“I don’t think they’re coming back.”
General Charles Avocet frowned as he looked toward the corporal who peered over the scorch-marked yellow boulder. “They’re coming back,” he countered.
The corporal shook his head. “No, sir.” He pointed toward the rolling plains of brownish-gray grass stretching southeast below the ridge where they’d sought shelter. “No sign of them.”
“Well, considering how much more experience you have in this field, I suppose I might as well…oh, wait.” Avocet lowered his voice to a dangerous growl. “Get your head down. Keep it down. If anyone’s going to brain you, Lomax, it’s gonna be me.”

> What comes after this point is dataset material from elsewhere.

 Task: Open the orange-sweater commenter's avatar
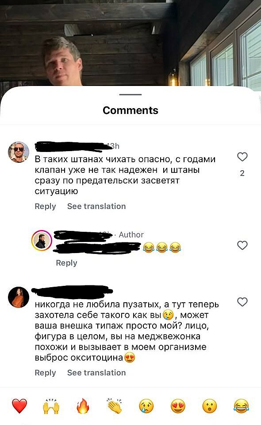coord(19,297)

Lomax looked stricken and sad, but he immediately sank to his haunches behind the boulder.
The general pondered, then glanced toward the sky. His brow furrowed. He looked up to his right, noting a rocky path leading higher on the ridge. “We need to move.”
“Sir, you just told me…”
“We need to move,” Avocet replied, “and you need to do it while keeping your head down. Is it really that hard to put these simple concepts together, Lomax?” He grunted, then snatched up his rifle and gunny sack. He motioned for Lomax to lead the way, then followed the crouching corporal up the incline.
They’d gone about a hundred yards before the world turned crackling white and blue behind them from the impact of an orbital cannon blast.
“Won’t be going back that way,” the general noted as the light faded to reveal a twisting column of gray-black smoke where that slope of the ridge had been shaved away.
Lomax boggled at the sight. “Wow, sir. They really hate you.”
“Yeah,” Avocet said, allowing a smirk. “They really do.”